Como el patito feo del famoso cuento infantil der Hans Christian Andersen. Como el sapo de otro charco o un pez fuera del agua a los que alude la sabiduría popular. Así se sienten muchas personas que se consideran, o se perciben a sí mismas, excluidas de un determinado grupo social, con o sin una razón verdadera que lo justifique.
La necesidad de permanecer en conexión con otras personas es tan potente en los seres humanos que, incluso ser ignorada por un desconocido, puede hacer que una persona se sienta excluida y experimente malestar, de acuerdo a una investigación reciente, realizada en la Universidad de Purdue, en Indiana.
Los investigadores señalan que, para sentirnos felices necesitamos sentir que formamos parte de un grupo o que estamos conectados con los demás, y esa sensación de pertenencia puede provenir de inscribirse en un club, de relacionarse con un vecino amistoso o de mantener el contacto visual con un desconocido.
Los investigadores señalan que algunas investigaciones demostraron que las personas pueden sentirse excluidas, incluso cuando se les aparta de un grupo al que ellas mismas condenan.

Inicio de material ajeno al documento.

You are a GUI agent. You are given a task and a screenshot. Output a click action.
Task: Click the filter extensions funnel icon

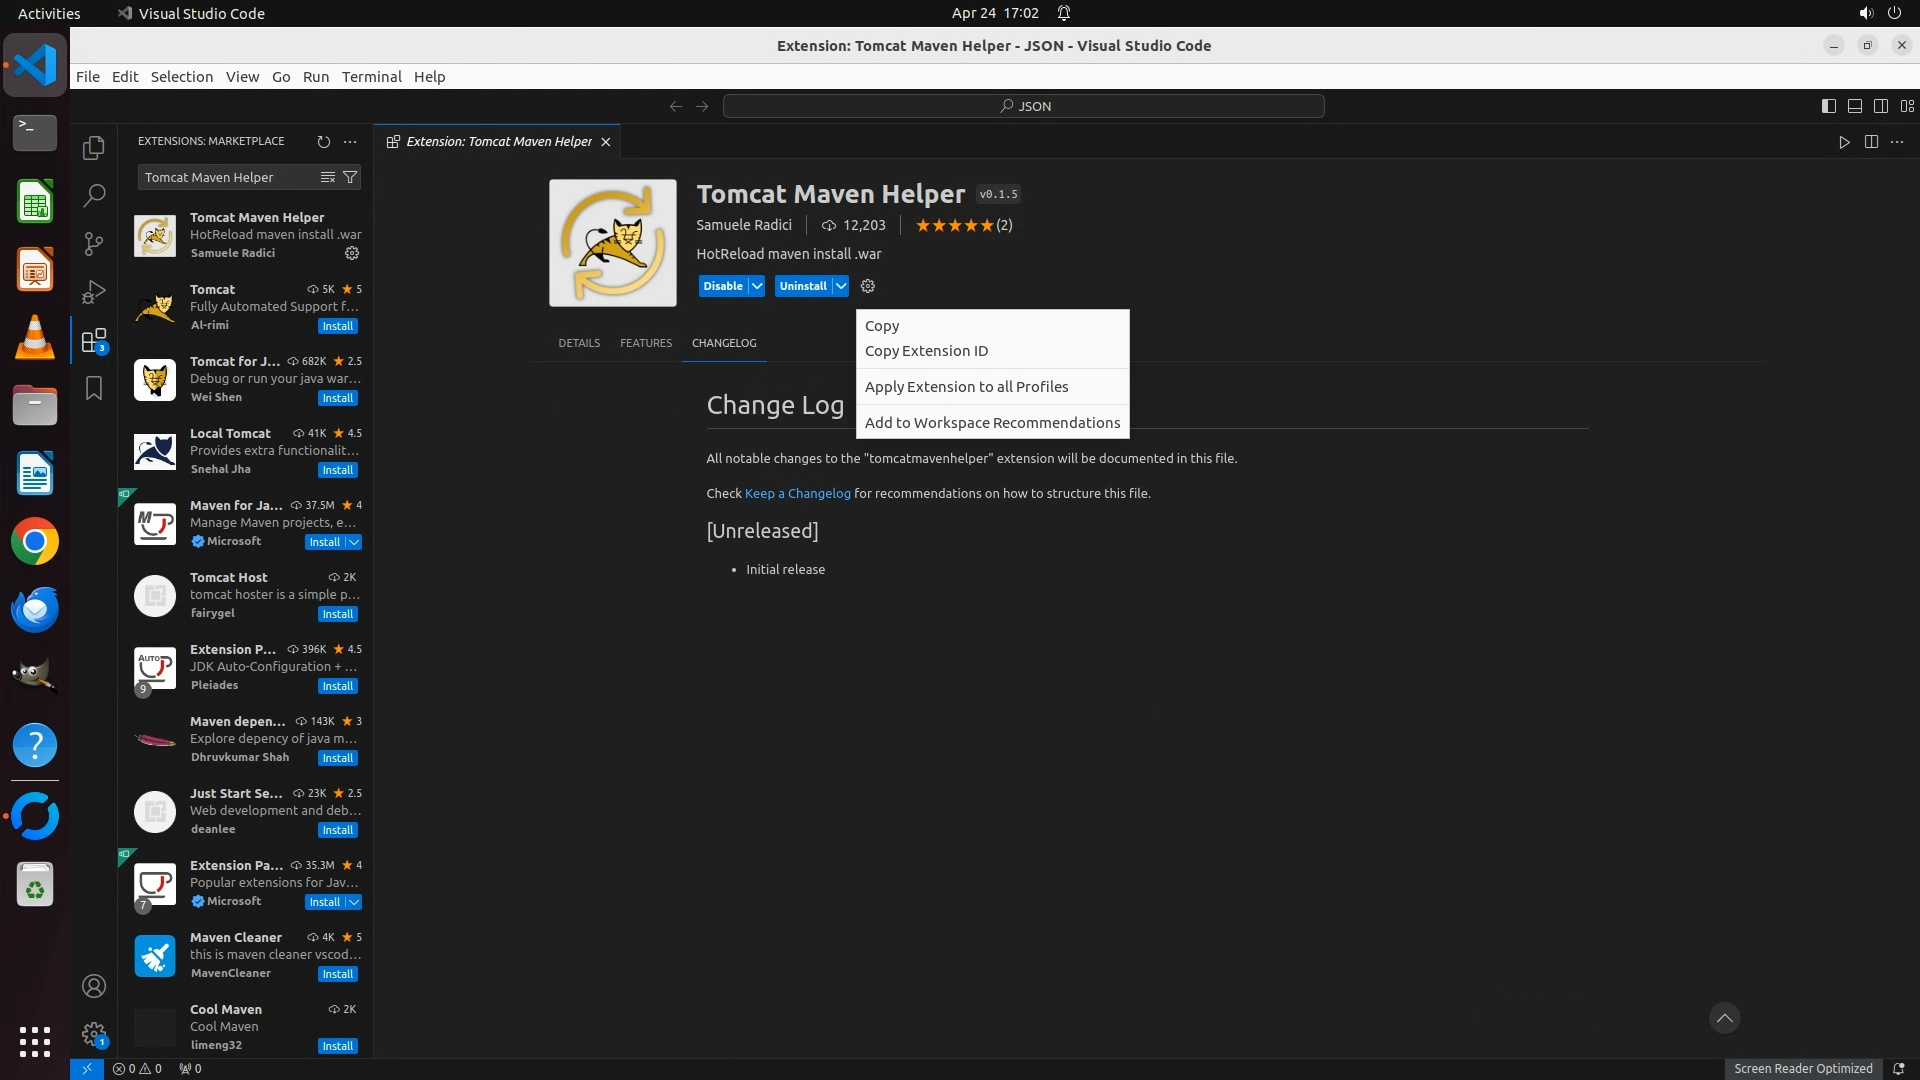coord(350,177)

El sentimiento de exclusión es un estado que se repite de forma continuada en diferentes situaciones de la vida de las personas afectadas y que puede llegar a desencadenar una gran frustración y tristeza, invadiendo, estos efectos, todas las relaciones del individuo», explica la psicoanalista Magdalena Salamanca Gallego.

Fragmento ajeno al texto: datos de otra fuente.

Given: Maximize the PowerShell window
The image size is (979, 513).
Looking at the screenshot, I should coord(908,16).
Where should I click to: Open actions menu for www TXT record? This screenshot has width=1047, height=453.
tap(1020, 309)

Según esta psicoterapeuta, la angustia, la ansiedad, el sentimiento de soledad, el miedo, el rechazo, el aislamiento son algunas de las manifestaciones más comunes del sentirse excluido.
El sentimiento de exclusión acontece comúnmente en personas con tendencias celosas. Aunque se produzca en una relación de dos personas, este sentimiento acontece frente a la presencia de un tercero.

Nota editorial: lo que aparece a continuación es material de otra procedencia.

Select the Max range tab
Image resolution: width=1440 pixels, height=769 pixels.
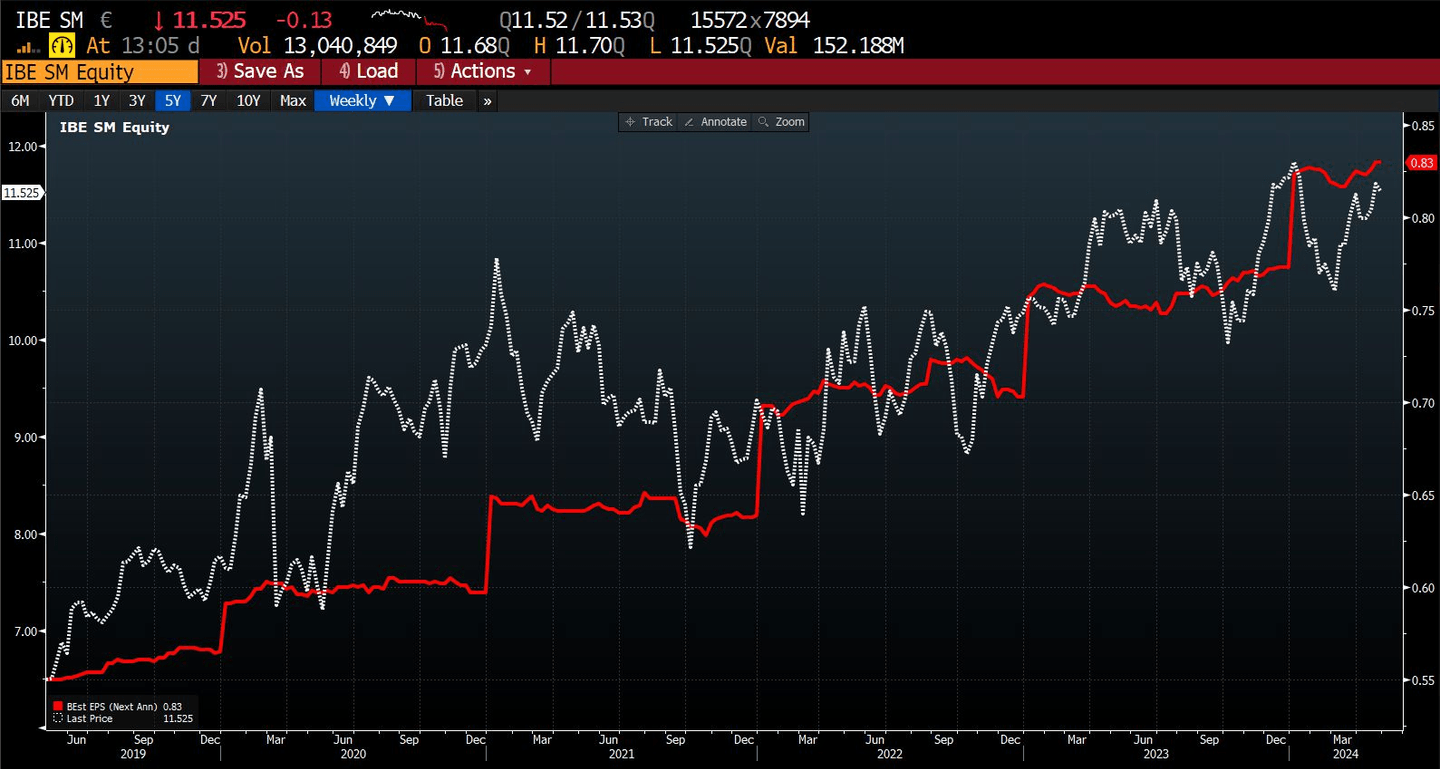point(292,100)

Para que acontezcan los celos, son necesarios tres. En una relación idílica entre dos personas es frente a la presencia del tercero cuando surgen los celos. En este caso, como en el anterior, no es necesario ni que ese tercero exista físicamente, con que uno de los dos lo nombre o lo desee es suficiente, señala Salamanca.
Ser ignorado ‘en línea’, a través de Internet, provoca en el excluido el mismo malestar que cuando acontece en persona, cara a cara. Lo concluye un estudio reciente de la Universidad Estatal de Pensilvania que ha observado el impacto emocional de ser excluido de una red social, como por ejemplo Facebook, en comparación de una exclusión persona a persona.
El hombre es un ser social. Un animal que quiere ser aceptado por la manada. Ese instinto por formar parte del grupo se puede trasladar también a los equipos de trabajo. Está demostrado, sobre todo a través de la publicidad y del consumo, que las personas imitamos lo que hacen los demás, señala el psicólogo Jaume Guinot.
Los humanos solemos dejarnos llevar por los demás, por aquellos que consideramos mejor informados. Hay incluso investigaciones que demuestran que, en un grupo, se sigue a los que parece que saben dónde van, concluyó el psicólogo.